Is the Surplus Still My Money?
Yes, any surplus funds are still your money. However, you can reduce your salary deductions to build out surplus funds, generally best if managed in the final year of your lease, or funds will be returned to you via your employers payroll once your lease has ended and reconciliation completed.
At the end of your lease or if you leave your employer, the surplus is usually refunded to you via payroll. As this money was originally deducted before-tax, when it’s returned to you, it will be subject to income tax.
The Australian Taxation Office (ATO) outlines how surplus lease funds are handled at the end of a lease.
What Happens to the Surplus at the End of My Lease?
When your lease ends, you generally have three options:
- Trade-In & Start a New Lease
- You can trade in your current car and start a new novated lease.
- Any surplus is refunded to you, and a new budget is set up for your next car.
- Pay the Residual Value & Keep the Car
- Any remaining balance is refunded through your employer’s payroll.
- Extend the Lease
- You can refinance the residual and continue leasing the same car—subject to the car’s age and the maximum allowable lease term.
- Surplus funds may either be adjusted into the new lease or returned to you via your payroll.
Can I Adjust My Budget to Prevent Surpluses?
Absolutely. If you notice a large balance in your account, you can adjust your novated lease budget with your lease provider.
- Regular Budget Reviews – Track your expenses and update your budget based on your actual fuel or charging, maintenance, and insurance costs.
- Flexible Budget Adjustments – Many novated lease providers allow mid-lease changes to avoid big surpluses or deficits.
- Plan for Your Lease End – If your lease is nearing its end and you have a large surplus, you can use the funds to have your car detailed, any small dints removed so it’s ready for sale or trade-in.
For more tips how to manage overspent or underspent budgets within a novated lease read our in-depth analysis.
What If I Have a Deficit Instead of a Surplus?
If your novated lease account is in deficit (meaning you overspent your budget), you will need to cover the shortfall.
- Increase Salary Deductions – Your employer may need to adjust your before-tax salary contributions to make up for the difference.
- Make a Direct Payment – Some lease providers allow you to pay the deficit out-of-pocket to balance your account.
- Review & Rebalance Your Budget – Work with your lease provider to ensure future deductions accurately reflect your expenses.
If you’re unsure how to adjust your budget, Fleetcare’s team can help you rebalance your lease to avoid surpluses or deficits.
Key Takeaways:
- Surplus funds in your novated lease account arise from annual expenses accruing over time, lower-than-expected expenses, or changes in usage.

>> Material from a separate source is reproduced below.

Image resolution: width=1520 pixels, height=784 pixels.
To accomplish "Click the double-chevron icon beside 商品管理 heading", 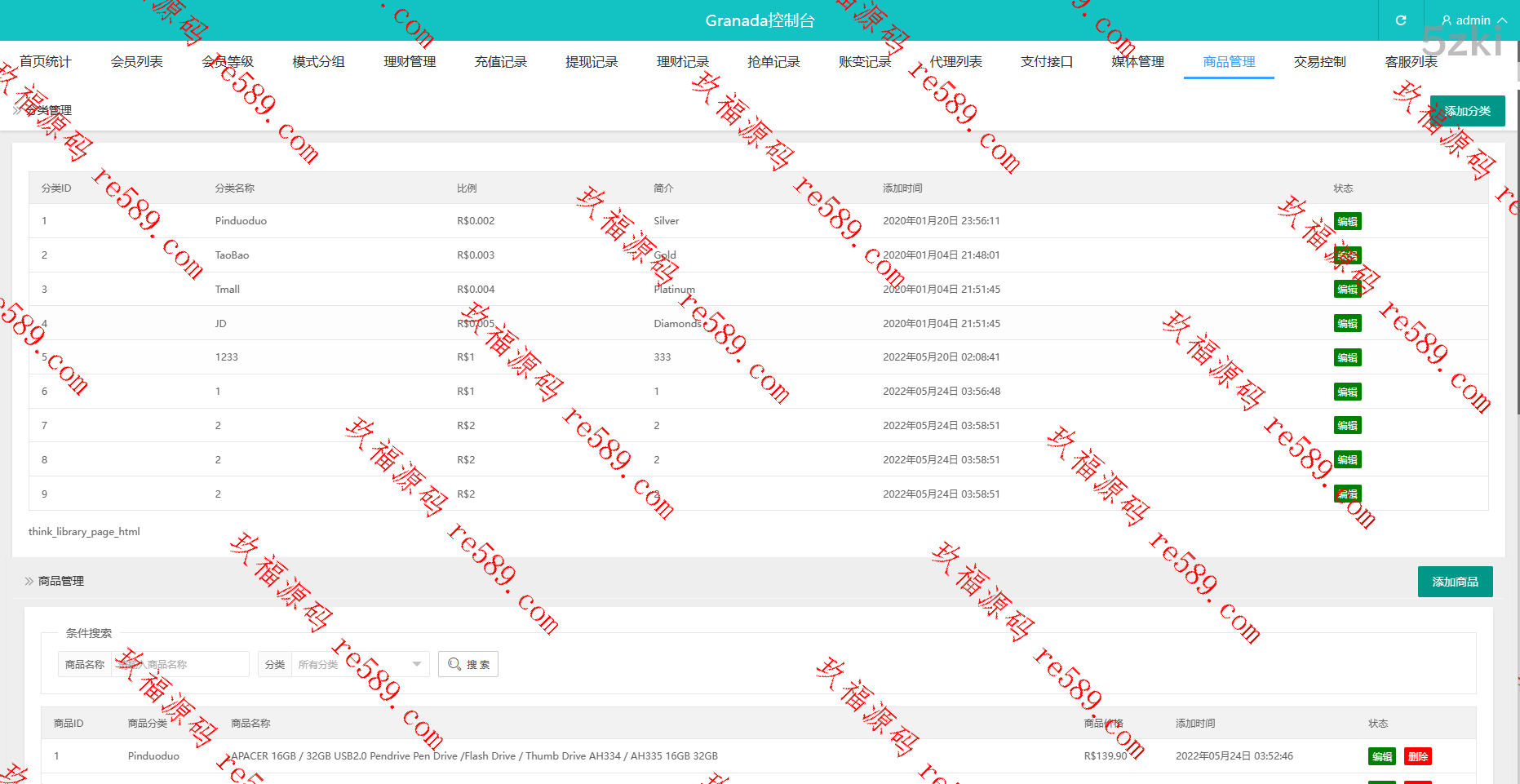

- The money is still yours, but if refunded, it may be taxed as income.
- End-of-lease options include paying the residual, trading in, or refinancing.
- You can adjust your budget mid-lease to better reflect your actual expenses.
- If you have a deficit, you may need to increase deductions or make a direct payment to cover the shortfall.
For personalised advice, talk to your novated lease provider or speak with Fleetcare today about managing your lease budget. Contact us here.
Final Thoughts
Keeping your novated lease budget in check is key to maximising your tax savings and ensuring a smooth leasing experience. Whether you’re wondering about surpluses, deficits, or end-of-lease decisions, understanding your budget helps you stay in control of your finances.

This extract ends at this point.